[Provided text — start]

In this chapter, the author imagines the emergence of our ancient clan mothers in Africa, then employs information from Marija Gimbutas' work on the Goddess cultures of the ancient Mediterranean for stories entitled, "The Deer Mother," and "Pig Mother." She also includes the emergence of the peoples and cultures of the Americas, showing that the same processes took place everywhere: the gradual decline of woman-centered clan societies in favor of male dominated warrior cultures and the building of temples dedicated to male gods.

Morales is not only an historian, an herbalist and a political feminist, but a poet. Far from the usual dryness of historic presentation, her writing evokes time and place through colors, sounds, smells, textures and emotional memory. In an early section entitled "4,000: Colors - West Africa" the author imagines the beginning of the art of dyeing.

"In West African villages women steal the rainbow from the backs of parrots and dye fibers into blazing colors. With carved wood and lengths of vine they stamp and tie and twist the cloth of life and give it back iridescent and dancing with stories. . . .Color settles down like a huge extravagant bird in the midst of the cooking fires and sets the people of the villages smiling and giggling and humming as they work."

In a later chapter, on the historical period 1700-1798, a segment on the de-forestation of the United States reads, in part:

"White pine and red pine, Douglas fir and spruce, the forests of the great north are cut down, stripped, and stacked. Ten thousand trees leave Boston harbor in one day, headed for the shipyards of Liverpool. . . .Soon no one will remember that these meadows were once tall groves of sap-scented shadow and rooted calm.

". . . The forests of America lie stacked like the corpses of civilians in a ruthless war, piled into mountains of wood to feed the ravenous commerce of the Atlantic. Do any of the sailors, themselves grist for the same harsh mill, look down in pity at the once-living logs that lie, a wound in the heart of the landscape, oozing their sap into the sunlit sky?"

Morales' personal family history is also interwoven into Remedios. She dedicates the book to her grandmother, mother and her daughter, knowing that her work would have been impossible without them. In the last chapter of the book, "Derrumbe: 1930-1954," the author remembers stories of New York where her Puerto Rican grandparents lived for forty years before returning to the island, and where her mother and father met, "I know the exact feel of the wooden park bench in Ithaca where they sat, just married, draft-age and the war newly broken out in Korea, pacifists and reds facing unknown consequences. I can smell the unfurling spring around them in the almost-warm air while they discuss the options and decide to go to Puerto Rico."

[Provided text — finish]

— Exercise description —
Copy the Remedios review from "In a later chapter, on" to "and rooted calm.", replacing "Liverpool" with "Bristol".

[Dataset entries — start]

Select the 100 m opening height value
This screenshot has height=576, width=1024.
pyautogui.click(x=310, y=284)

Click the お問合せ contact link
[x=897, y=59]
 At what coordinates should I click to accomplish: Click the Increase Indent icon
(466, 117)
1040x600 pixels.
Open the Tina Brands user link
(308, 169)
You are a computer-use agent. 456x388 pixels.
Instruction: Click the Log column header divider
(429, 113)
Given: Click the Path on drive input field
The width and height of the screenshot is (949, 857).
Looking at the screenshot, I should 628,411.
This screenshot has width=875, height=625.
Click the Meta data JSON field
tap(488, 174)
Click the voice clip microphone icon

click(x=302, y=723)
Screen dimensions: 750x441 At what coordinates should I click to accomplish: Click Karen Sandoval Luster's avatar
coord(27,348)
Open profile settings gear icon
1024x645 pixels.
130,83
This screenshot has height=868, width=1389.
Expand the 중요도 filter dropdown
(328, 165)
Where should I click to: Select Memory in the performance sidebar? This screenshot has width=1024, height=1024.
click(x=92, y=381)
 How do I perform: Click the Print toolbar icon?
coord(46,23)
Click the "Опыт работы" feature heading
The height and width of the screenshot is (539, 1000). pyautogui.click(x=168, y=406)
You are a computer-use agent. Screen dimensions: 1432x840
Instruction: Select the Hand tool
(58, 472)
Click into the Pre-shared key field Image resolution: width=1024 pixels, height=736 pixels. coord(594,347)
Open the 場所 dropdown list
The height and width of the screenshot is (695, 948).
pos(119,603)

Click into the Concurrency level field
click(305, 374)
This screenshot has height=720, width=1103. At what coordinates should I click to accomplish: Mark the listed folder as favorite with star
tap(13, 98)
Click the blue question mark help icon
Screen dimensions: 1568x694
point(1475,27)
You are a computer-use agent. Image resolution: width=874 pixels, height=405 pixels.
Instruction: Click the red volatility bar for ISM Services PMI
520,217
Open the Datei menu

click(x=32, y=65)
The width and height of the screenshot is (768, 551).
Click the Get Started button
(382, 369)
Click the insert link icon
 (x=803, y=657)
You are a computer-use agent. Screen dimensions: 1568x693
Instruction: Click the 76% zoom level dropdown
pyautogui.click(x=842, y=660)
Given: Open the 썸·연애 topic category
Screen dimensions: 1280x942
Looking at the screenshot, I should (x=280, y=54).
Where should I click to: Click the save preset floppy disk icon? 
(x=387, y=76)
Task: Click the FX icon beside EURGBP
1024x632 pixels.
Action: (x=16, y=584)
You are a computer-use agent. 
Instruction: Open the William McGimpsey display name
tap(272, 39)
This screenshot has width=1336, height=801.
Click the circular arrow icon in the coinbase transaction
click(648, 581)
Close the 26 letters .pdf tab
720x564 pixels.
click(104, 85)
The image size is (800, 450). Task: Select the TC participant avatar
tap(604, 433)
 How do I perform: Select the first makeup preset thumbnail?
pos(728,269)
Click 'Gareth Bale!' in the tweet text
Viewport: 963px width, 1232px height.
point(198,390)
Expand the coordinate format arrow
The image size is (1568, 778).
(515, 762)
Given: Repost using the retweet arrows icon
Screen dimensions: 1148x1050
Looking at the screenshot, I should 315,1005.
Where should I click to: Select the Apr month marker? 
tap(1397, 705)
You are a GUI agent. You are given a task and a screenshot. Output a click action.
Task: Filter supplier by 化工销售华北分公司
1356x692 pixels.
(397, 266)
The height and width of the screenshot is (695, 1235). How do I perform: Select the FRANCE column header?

[Dataset entries — finish]

— Task solution —
In a later chapter, on the historical period 1700-1798, a segment on the de-forestation of the United States reads, in part:

"White pine and red pine, Douglas fir and spruce, the forests of the great north are cut down, stripped, and stacked. Ten thousand trees leave Boston harbor in one day, headed for the shipyards of Bristol. . . .Soon no one will remember that these meadows were once tall groves of sap-scented shadow and rooted calm.